Date of Award


Document Type


Degree Name

Doctor of Psychology (PsyD)


Graduate Department of Clinical Psychology

First Advisor

Glena L. Andrews, PhD

Second Advisor

Kathleen Gathercoal, PhD

Third Advisor

Freeman Chakara, PsyD


With more than 10,000 Sports Related Concussions (SRCs) per year at the collegiate level, interdisciplinary teams are often tasked with determining when an athlete may return to activity (Zuckerman et al., 2015). Due to neurochemical changes following an SRC, athletes are vulnerable to further injury if they suffer another head injury before given appropriate time to heal (Giza & Hovda, 2014). Cognitive testing is routinely utilized to detect the presence of cognitive dysfunction and aid in individualized treatment planning.
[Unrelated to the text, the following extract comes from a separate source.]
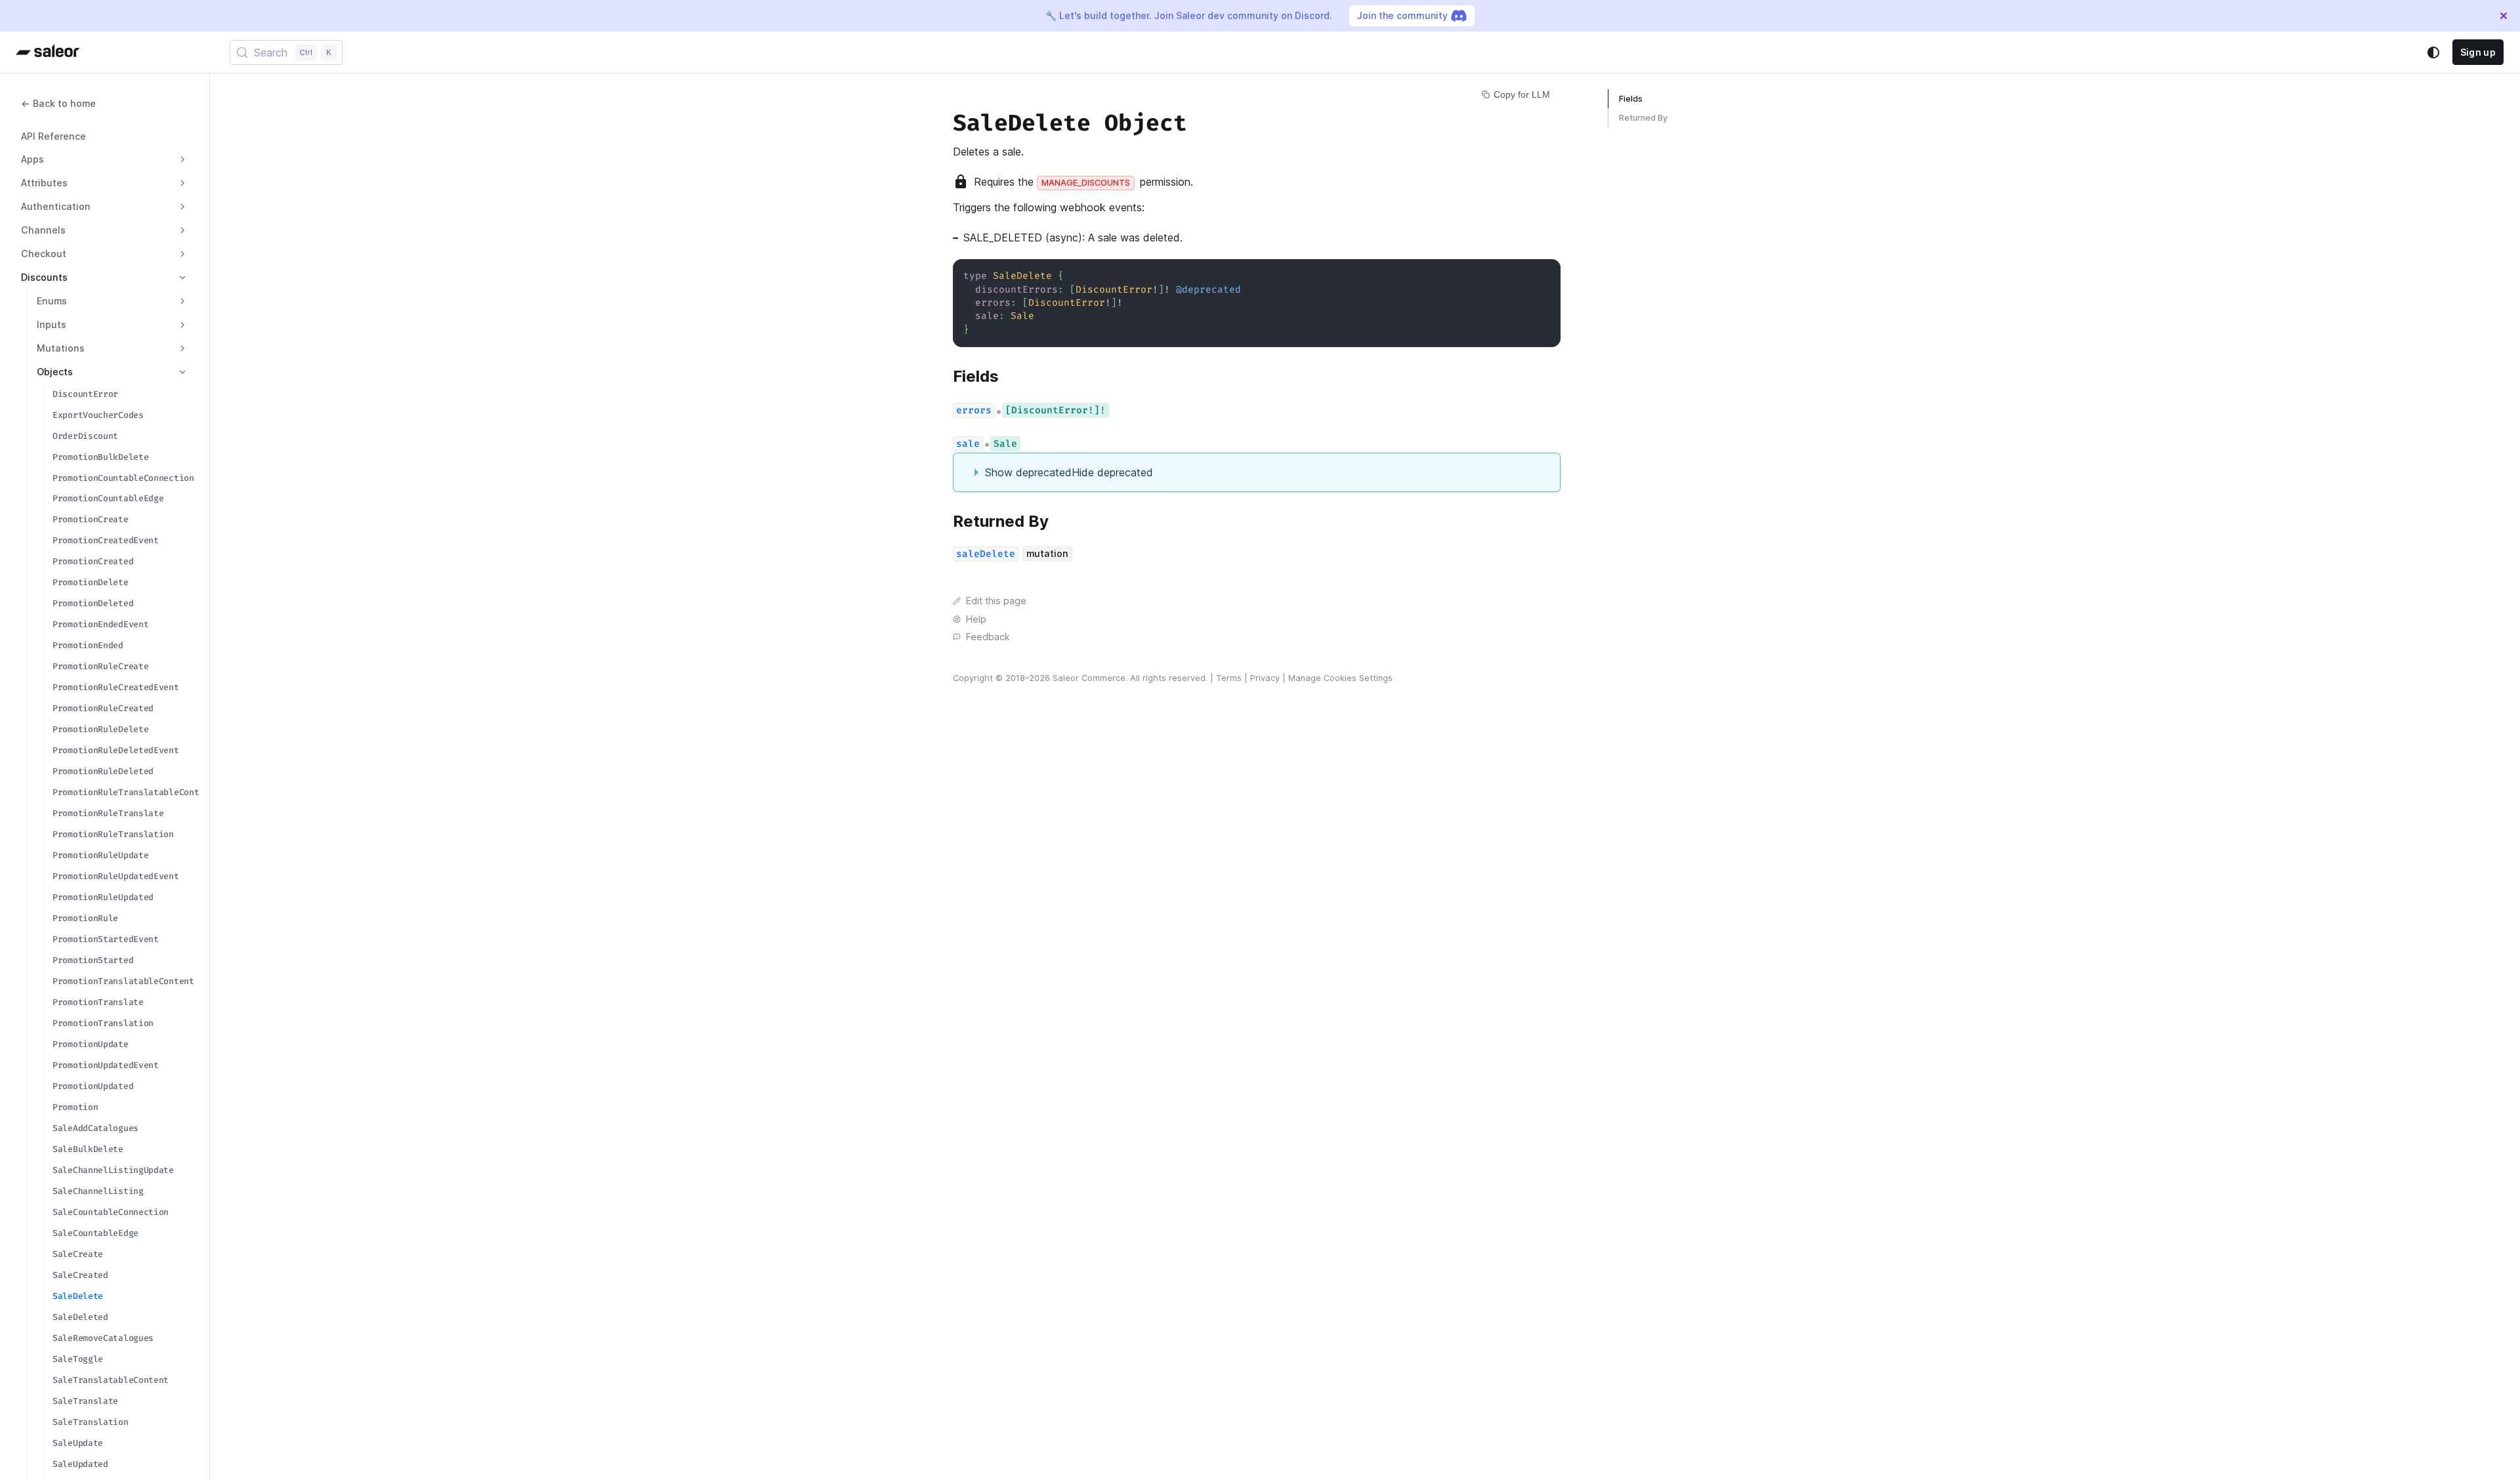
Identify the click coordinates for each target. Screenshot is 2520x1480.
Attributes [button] (44, 182)
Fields (1631, 99)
Because athletes often demonstrate practice effects when retested, it is difficult to distinguish if the athlete is demonstrating cognitive dysfunction. Reliable Change Indices (RCIs) provide a systematic framework for interpreting the change in an individual’s scores over time. The present study sought to develop RCIs with a brief battery of pencil paper tests within the cognitive domains most impacted by SRC. Results indicated significant increases in test scores across various tests due to practice effect. Additionally, reliability coefficients varied significantly across tests, ranging from low to excellent. Reliable Change Indices were calculated and recorded below. Findings indicate the utility of many of the tests administered and provide context to more accurately interpret follow-up testing scores.